I remember being told from textbooks that you should stretch to reduce your risk of injury during activity. But don’t stretch before activity, because that will increase your risk of injury during activity. And you shouldn’t stretch when the body is cold either, because your muscles are tight and you may hurt yourself while stretching. Also that holding stretches for longer than 60-90 seconds has no benefit on flexibility. So you should stretch after your activity to prevent injury during activity, but only for brief moments.
Oooooookay…..?
I used to watch movies and stretch for hours at a time. Yes, I said hours! I never warmed my body up, I’d stretch cold. I’d sit in positions for 20 minutes or more and just get lost in the movie before switching positions. I’m really quite limber. I wasn’t always this way, I just spent time working on it. It can work for you too if you spend dedicated time on it. The proof in that pudding goes completely against everything my college degree said. Go figure!
The human body is really quite simple; it adapts to how you use it. Inside our muscle tissue there are several layers of fascia with distinct traits of consistency that form the shape and function of our tissue. In stretching, our aim is to deform the fascial layer with the most stable structure and the least ability to naturally deform. We call this layer the plastic layer.
Since this fascial layer is incredibly resistant to change in deformation and is very stable, we have to spend time “coaxing” it into changing shape, i.e. stretching at an easy intensity. Once we have coaxed it into changing shape it benefits us to keep it in that new shape in order for the memory of the tissue to set in i.e. stretching for longer periods of time.
This is the same principle that was outlined in the “High Intensity Stillness” post regarding skill and form. If you spend time in positions that you want the body to be better in then your body will learn how and store that movement memory inside the tissue. It works for stretching and flexibility too.
As it turns out, stretching is more effective when your body is cold than warm. Once you warm up the heat generated inside your body causes the various fascial layers to move together more homogeneously. Stretching while warm also deforms the viscous and elastic layers, two layers that are meant to change shape, not hold shape. This allows the plastic layer to do what it’s meant to do; retain plasticity to retain shape. Cold stretching targets this plastic layer more independently in order to change the resting shape of the muscle.
That’s all we’re trying to do, teach the muscle how to change shape and stay that way.

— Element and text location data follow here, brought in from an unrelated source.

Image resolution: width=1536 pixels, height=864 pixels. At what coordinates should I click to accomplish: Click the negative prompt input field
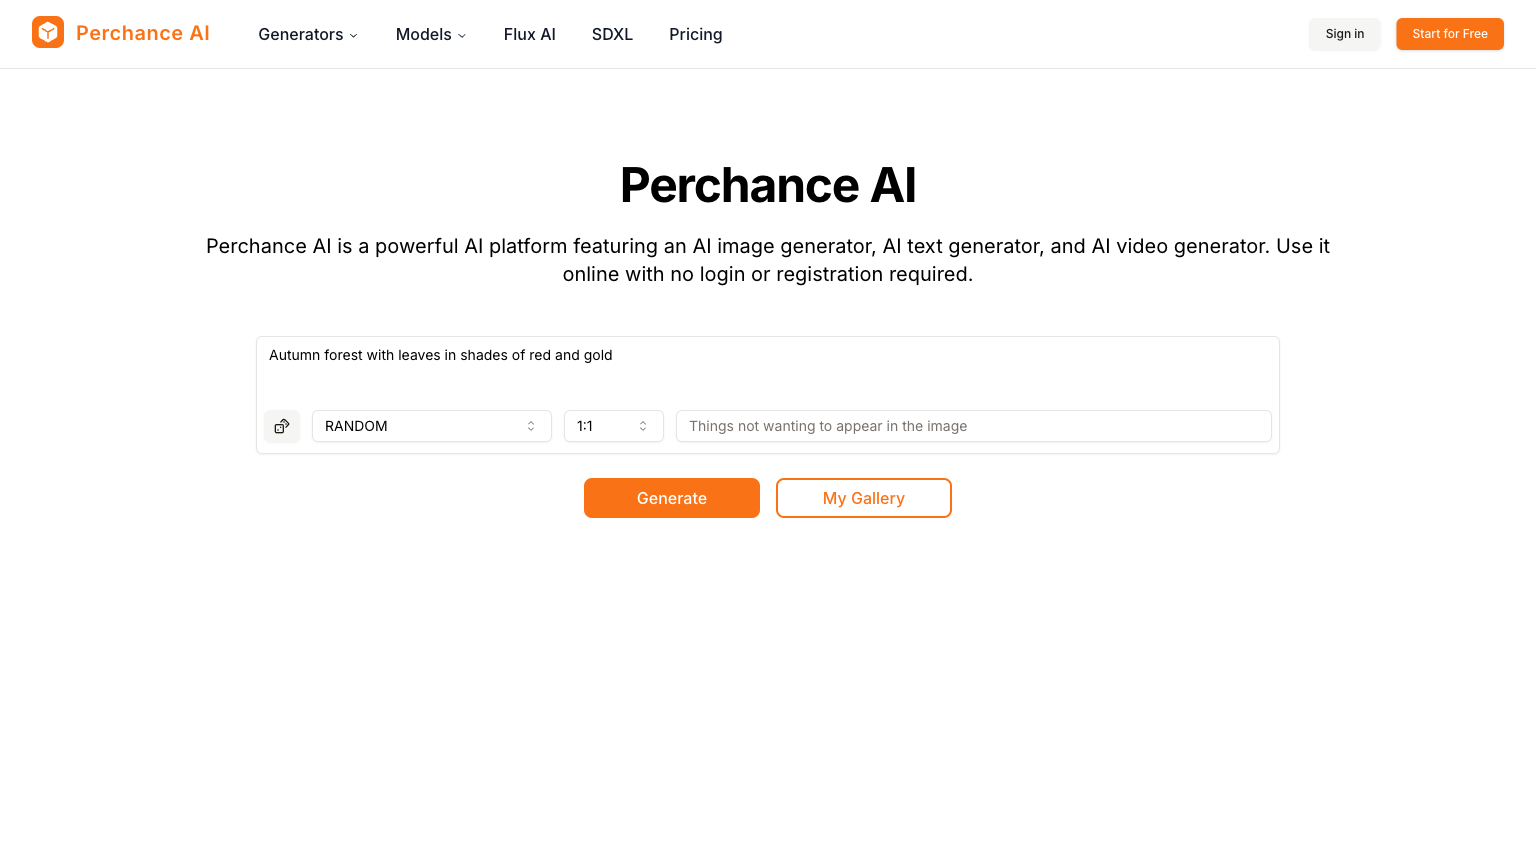pyautogui.click(x=973, y=426)
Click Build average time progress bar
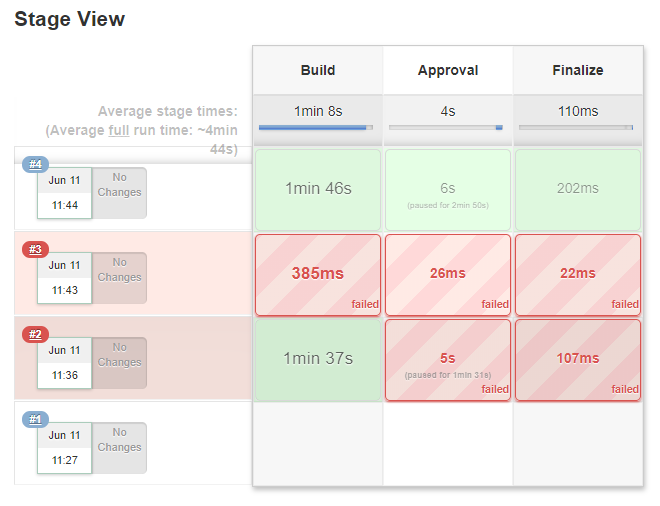Viewport: 660px width, 506px height. point(316,128)
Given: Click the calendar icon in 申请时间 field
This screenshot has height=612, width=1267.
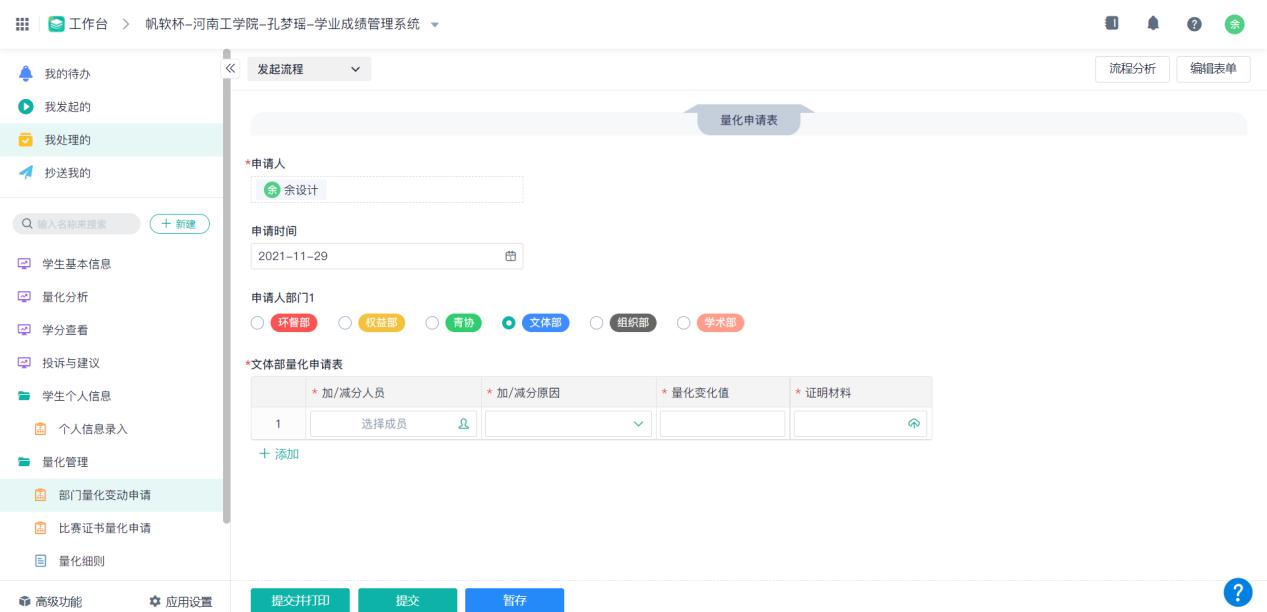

Good form mandates mobility. Mobility is built on flexibility. Flexibility is best cultivated through low intensity stretches held for long durations of time. Once you cultivate your flexibility and put it to use through the mobility of good technique, your body will be reticent to give up what you’ve cultivated. It will embed that movement memory deep within the cells of your tissue, and when your cells damage, die and replace over the years of your life, it will transfer that movement knowledge to the next generation of cells. Only through lack of use, injury, or extreme old age will you ever lose mobility once you cultivate it and use it regularly.
People ask me very often, “Should I stretch before a workout, or after a workout?”
My reply has been the same for years, “Stretch as a separate workout.”